PAGE EXCERPT:
-- Opening Marker --
LOUISVILLE, Ky. — As early voting opens in Jefferson County, nearly every in-person vote in the 2020 primary will be cast from one room; county clerks made sure to borrow one of Louisville's largest.


What You Need To Know


  • Kentucky Expo Center only major Jefferson Co. polling location for June primary

  • In-person early voting open June 15-19, 22; 8:30 a.m. to 4:30 a.m.

  • 325,596 absentee ballots requested as of June 15

Already in 2020, a wing of the Kentucky Exposition Center has been converted into a still-unused COVID-19 field hospital. For the next week, the hospital shares a wall with a cavernous polling operation.

"Somebody said that it has got to be the biggest polling location in the country, ever," said Jefferson County Clerk Spokesperson Nore Ghiboudy. "It’s big."
-- Closing Marker --
DATASET EXTRACT:
-- Opening Marker --
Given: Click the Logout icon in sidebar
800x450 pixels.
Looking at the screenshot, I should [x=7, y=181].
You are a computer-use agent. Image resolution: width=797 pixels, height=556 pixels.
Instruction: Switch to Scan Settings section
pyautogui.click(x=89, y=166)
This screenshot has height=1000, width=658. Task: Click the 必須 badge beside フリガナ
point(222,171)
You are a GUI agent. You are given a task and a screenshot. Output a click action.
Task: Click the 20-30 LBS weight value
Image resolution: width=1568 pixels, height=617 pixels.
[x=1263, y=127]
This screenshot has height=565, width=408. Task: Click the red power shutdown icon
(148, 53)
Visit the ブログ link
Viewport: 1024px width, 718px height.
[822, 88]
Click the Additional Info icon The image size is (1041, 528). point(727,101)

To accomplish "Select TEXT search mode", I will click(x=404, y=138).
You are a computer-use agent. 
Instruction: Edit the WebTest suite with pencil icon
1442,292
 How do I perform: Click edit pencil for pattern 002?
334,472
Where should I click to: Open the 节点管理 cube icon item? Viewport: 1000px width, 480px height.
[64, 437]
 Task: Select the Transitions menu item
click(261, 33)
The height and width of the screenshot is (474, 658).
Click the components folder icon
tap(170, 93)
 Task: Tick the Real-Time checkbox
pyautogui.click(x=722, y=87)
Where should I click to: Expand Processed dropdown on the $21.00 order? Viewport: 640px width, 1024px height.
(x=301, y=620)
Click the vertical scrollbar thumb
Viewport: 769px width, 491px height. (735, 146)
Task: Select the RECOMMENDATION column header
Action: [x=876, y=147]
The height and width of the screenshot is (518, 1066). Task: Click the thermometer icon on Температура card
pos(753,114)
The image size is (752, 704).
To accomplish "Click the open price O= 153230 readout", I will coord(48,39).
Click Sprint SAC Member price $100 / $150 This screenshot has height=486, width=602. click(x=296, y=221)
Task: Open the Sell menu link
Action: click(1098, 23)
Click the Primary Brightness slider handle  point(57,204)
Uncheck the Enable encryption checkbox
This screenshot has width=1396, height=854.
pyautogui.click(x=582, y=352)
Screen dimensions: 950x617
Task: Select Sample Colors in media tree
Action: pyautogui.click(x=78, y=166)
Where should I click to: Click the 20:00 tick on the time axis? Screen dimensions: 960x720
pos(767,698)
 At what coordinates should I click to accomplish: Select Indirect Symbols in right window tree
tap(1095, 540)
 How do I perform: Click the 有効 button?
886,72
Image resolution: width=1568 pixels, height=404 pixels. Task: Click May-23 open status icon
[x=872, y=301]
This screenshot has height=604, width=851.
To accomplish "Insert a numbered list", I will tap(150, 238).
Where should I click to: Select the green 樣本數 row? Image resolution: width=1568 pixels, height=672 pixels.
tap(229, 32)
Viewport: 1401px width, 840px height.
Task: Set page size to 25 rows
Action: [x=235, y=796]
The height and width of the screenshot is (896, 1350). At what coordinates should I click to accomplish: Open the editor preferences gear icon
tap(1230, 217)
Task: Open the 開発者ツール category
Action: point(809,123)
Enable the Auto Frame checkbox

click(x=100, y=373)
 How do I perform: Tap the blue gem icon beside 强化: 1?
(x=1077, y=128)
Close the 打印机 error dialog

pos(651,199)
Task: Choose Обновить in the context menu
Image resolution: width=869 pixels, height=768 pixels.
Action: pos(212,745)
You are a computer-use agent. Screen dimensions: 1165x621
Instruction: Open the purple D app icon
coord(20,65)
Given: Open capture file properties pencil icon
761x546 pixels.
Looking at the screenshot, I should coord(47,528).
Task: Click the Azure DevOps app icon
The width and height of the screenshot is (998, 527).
-- Closing Marker --
EXPLORE THE MATERIAL:
A. In the election article, what has a wing of the Kentucky Exposition Center been converted into?
B. Repeat word for word the part of the election article that opens with the words containing "Already in 2020, a" and closes with "cavernous polling operation.".

WRITTEN RESPONSES:
A. A still-unused COVID-19 field hospital.

B.
Already in 2020, a wing of the Kentucky Exposition Center has been converted into a still-unused COVID-19 field hospital. For the next week, the hospital shares a wall with a cavernous polling operation.